┌─ Available data

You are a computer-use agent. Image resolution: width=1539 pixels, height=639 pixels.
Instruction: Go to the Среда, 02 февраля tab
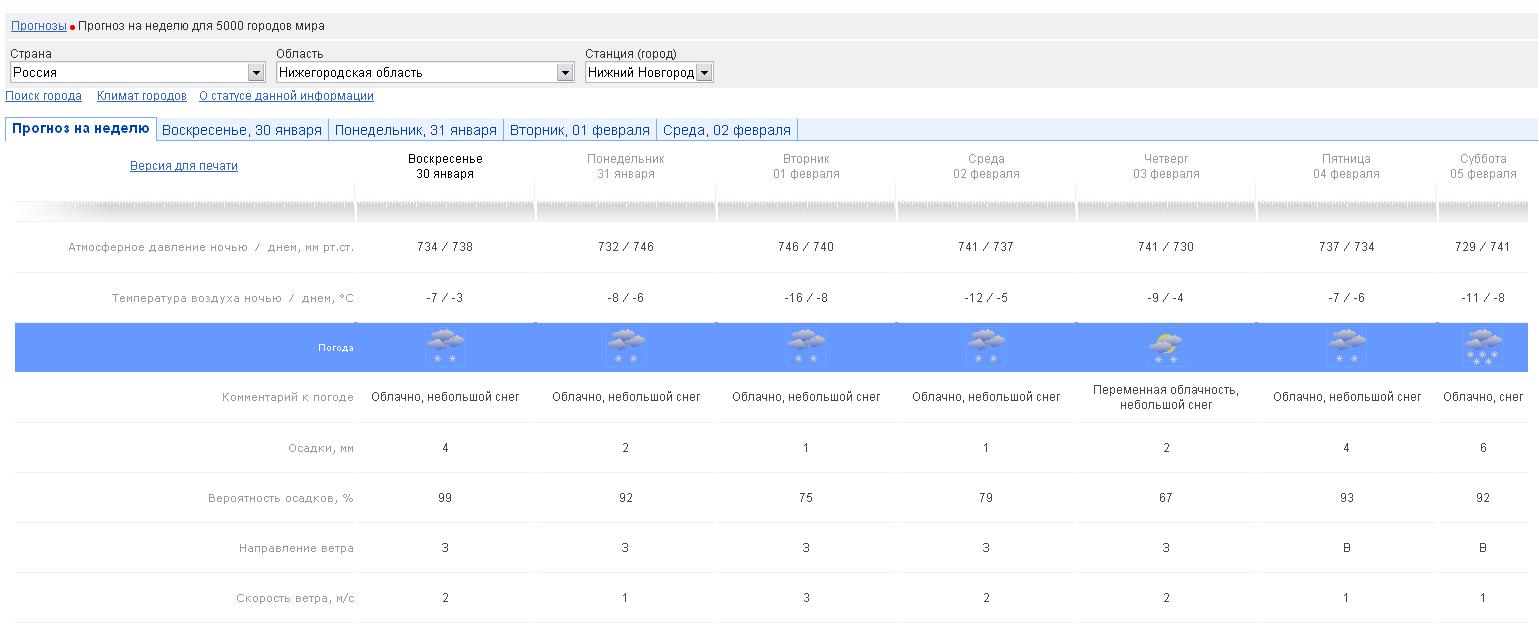[x=726, y=130]
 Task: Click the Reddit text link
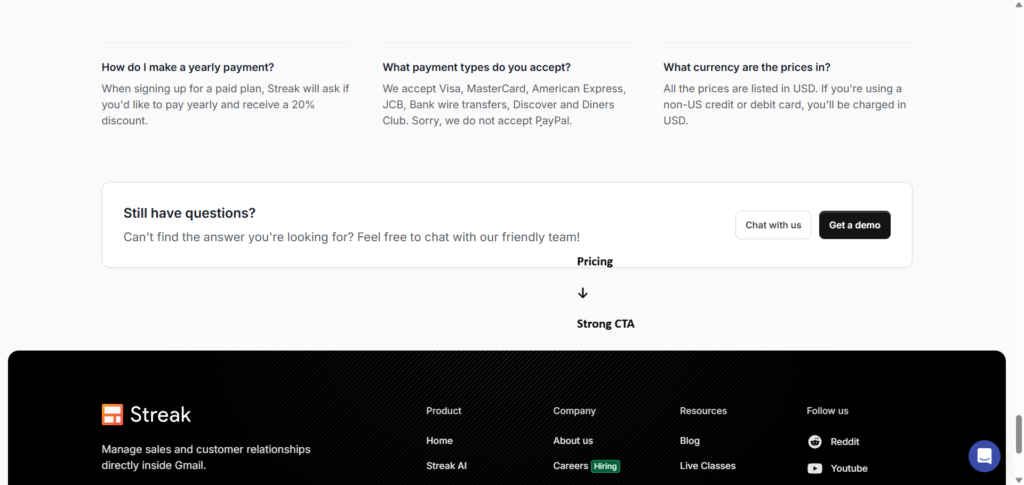(x=845, y=442)
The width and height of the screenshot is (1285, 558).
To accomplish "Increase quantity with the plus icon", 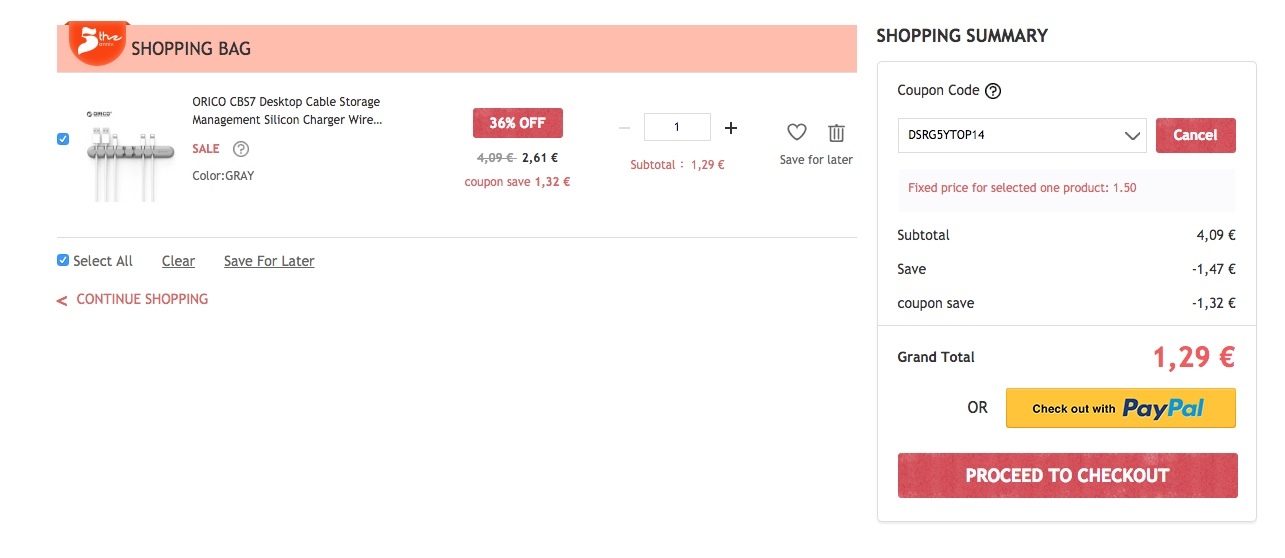I will 731,128.
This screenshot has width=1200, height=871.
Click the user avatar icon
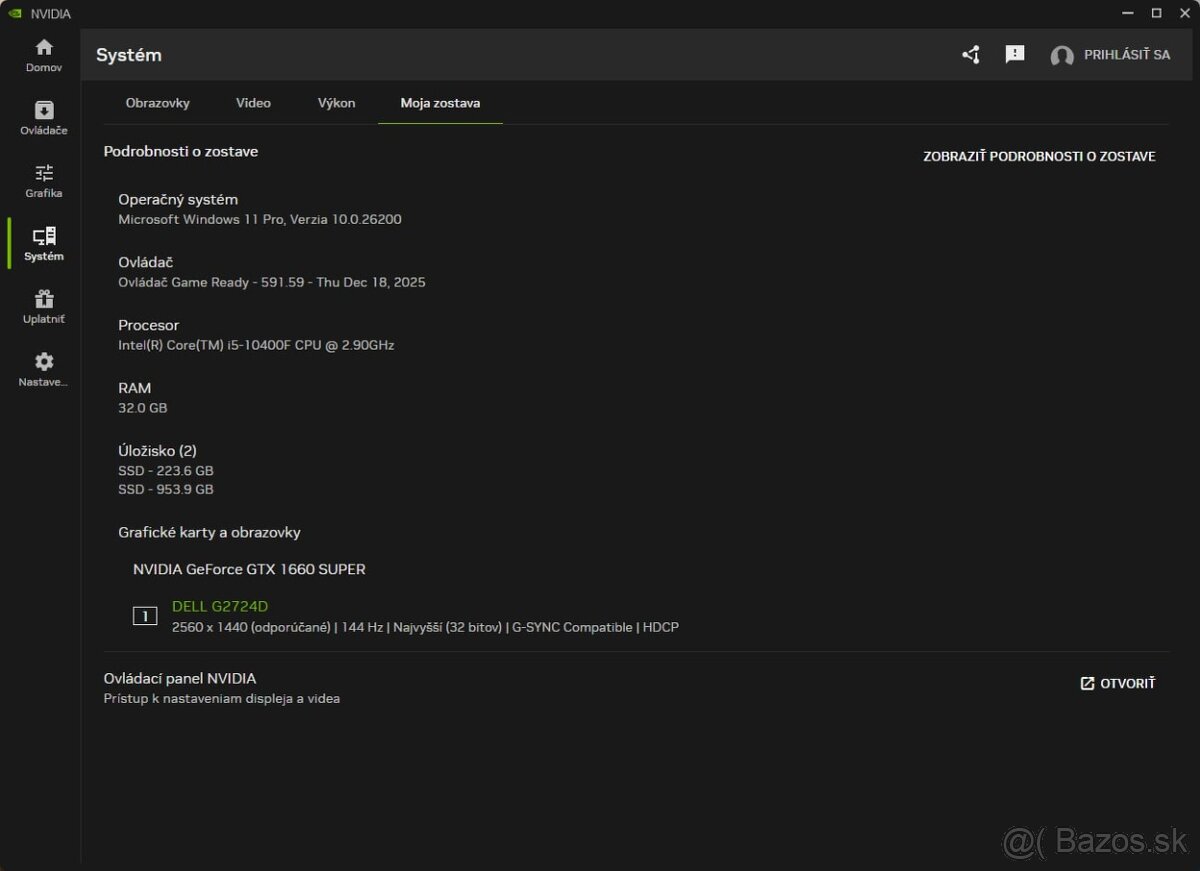pos(1062,56)
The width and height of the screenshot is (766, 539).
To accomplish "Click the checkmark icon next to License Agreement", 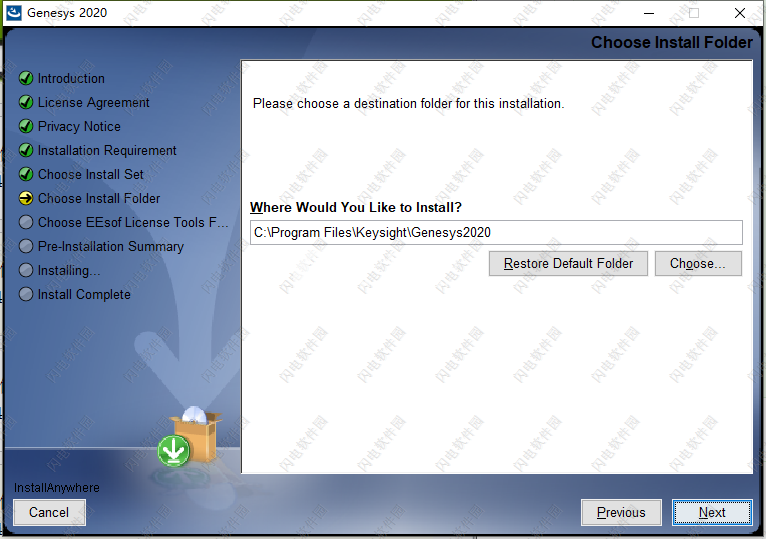I will point(26,102).
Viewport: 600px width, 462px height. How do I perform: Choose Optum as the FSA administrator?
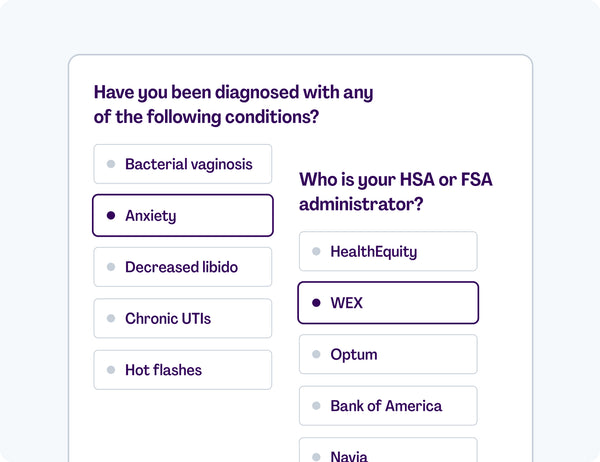point(388,354)
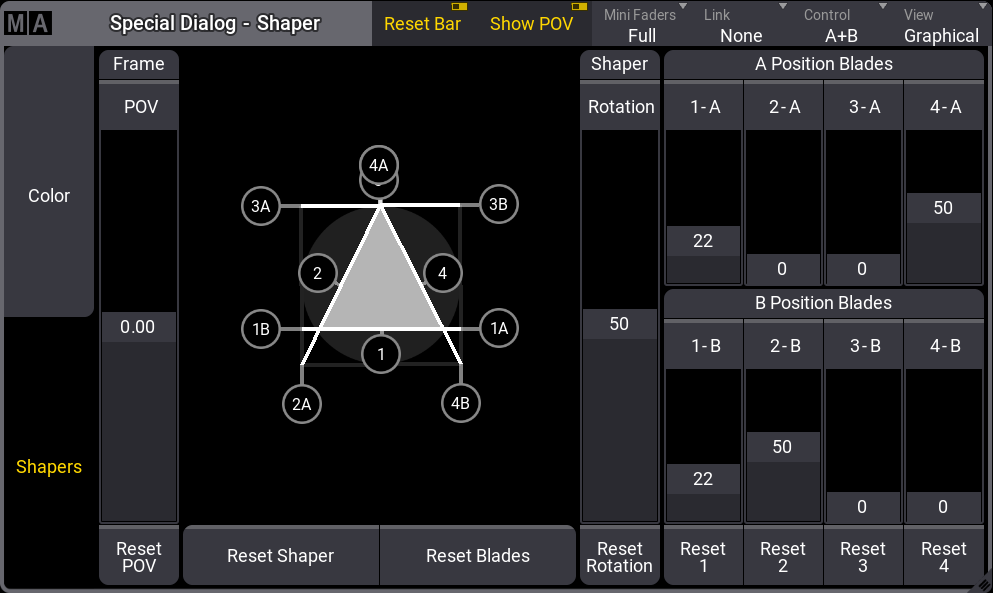Toggle the Reset Bar option
The width and height of the screenshot is (993, 593).
pyautogui.click(x=422, y=24)
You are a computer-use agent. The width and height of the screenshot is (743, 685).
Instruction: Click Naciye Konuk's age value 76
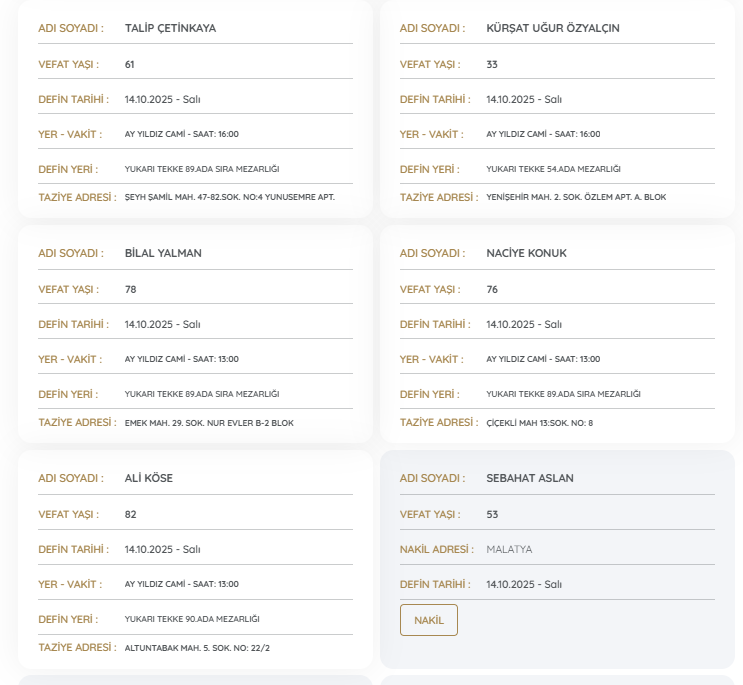point(492,289)
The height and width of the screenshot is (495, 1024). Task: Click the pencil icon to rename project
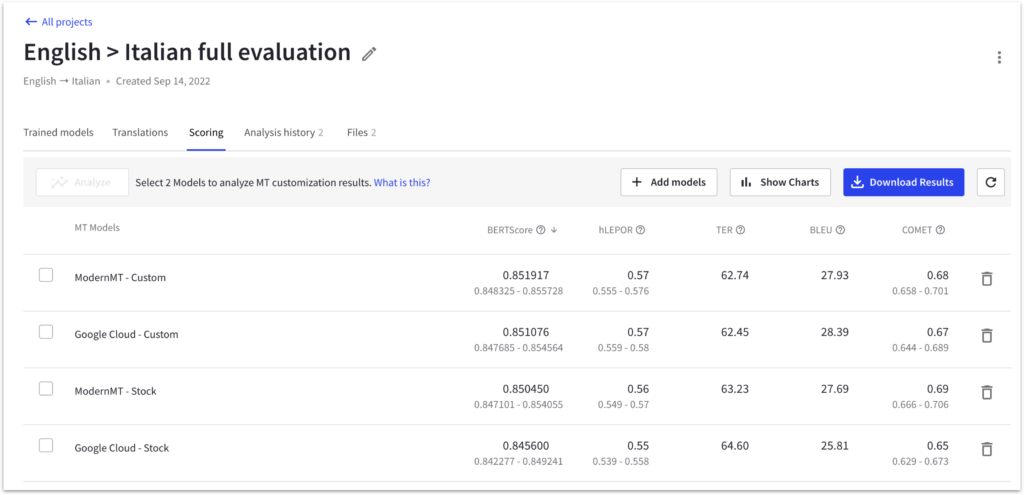pyautogui.click(x=370, y=54)
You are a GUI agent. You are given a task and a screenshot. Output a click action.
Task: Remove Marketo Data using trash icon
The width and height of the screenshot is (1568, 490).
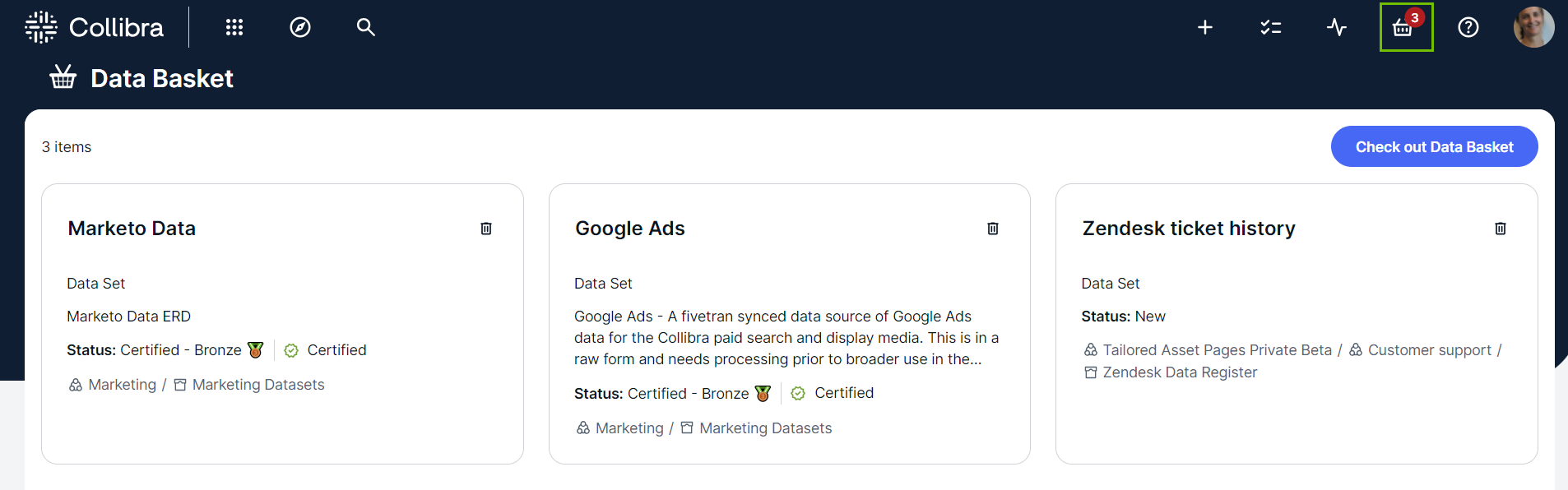[x=486, y=229]
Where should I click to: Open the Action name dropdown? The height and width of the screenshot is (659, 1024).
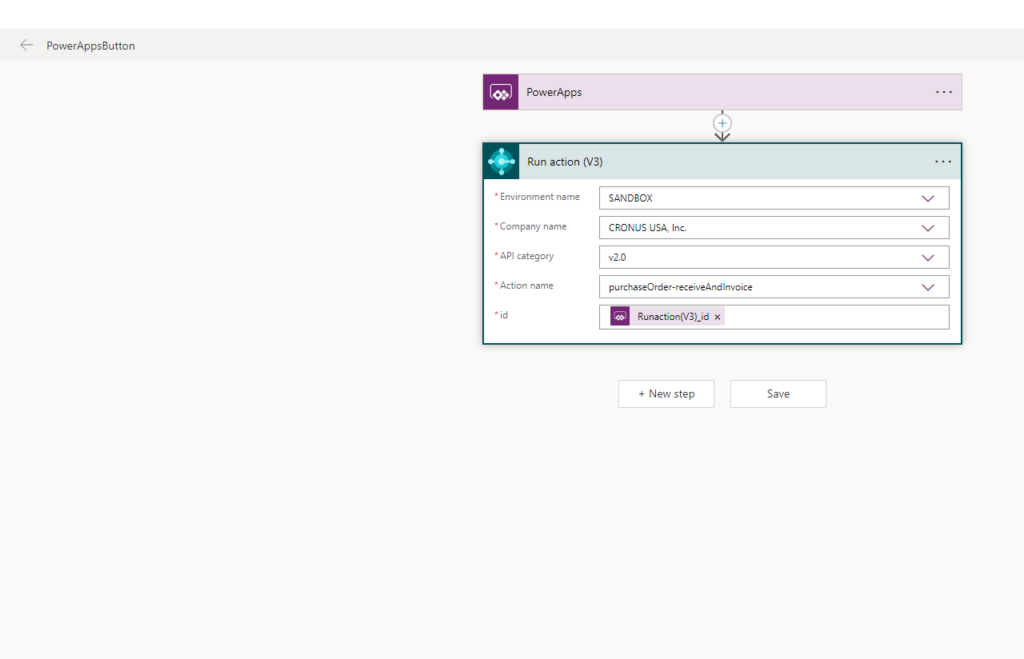(x=928, y=288)
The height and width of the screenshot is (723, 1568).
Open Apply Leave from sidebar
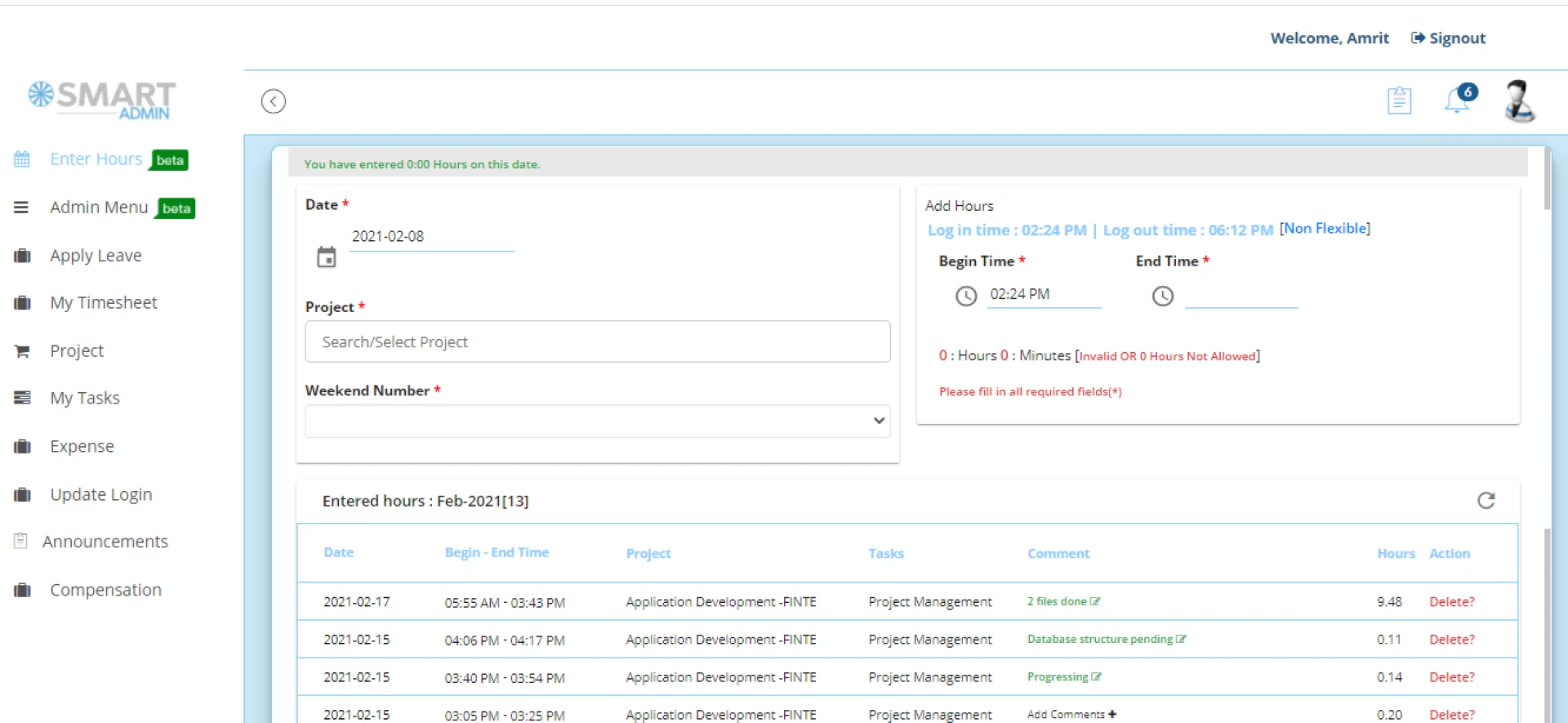click(x=96, y=256)
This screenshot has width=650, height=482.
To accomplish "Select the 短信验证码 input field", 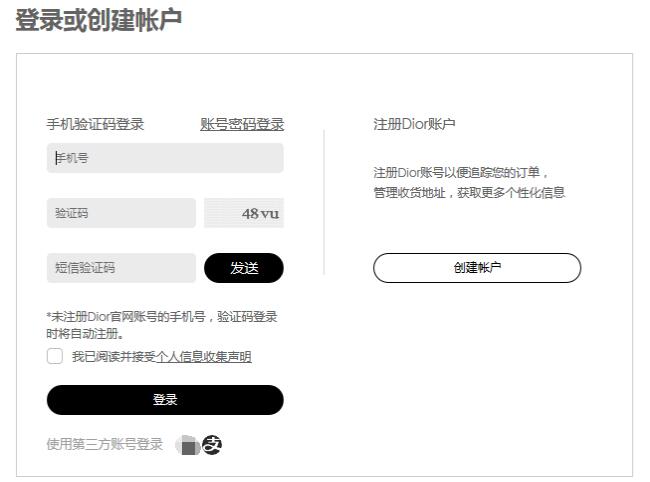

└─

All lines above that include the word "This" must be copied into the answer.

• [Worked solution]
This screenshot has width=1200, height=871.
This screenshot has width=650, height=482.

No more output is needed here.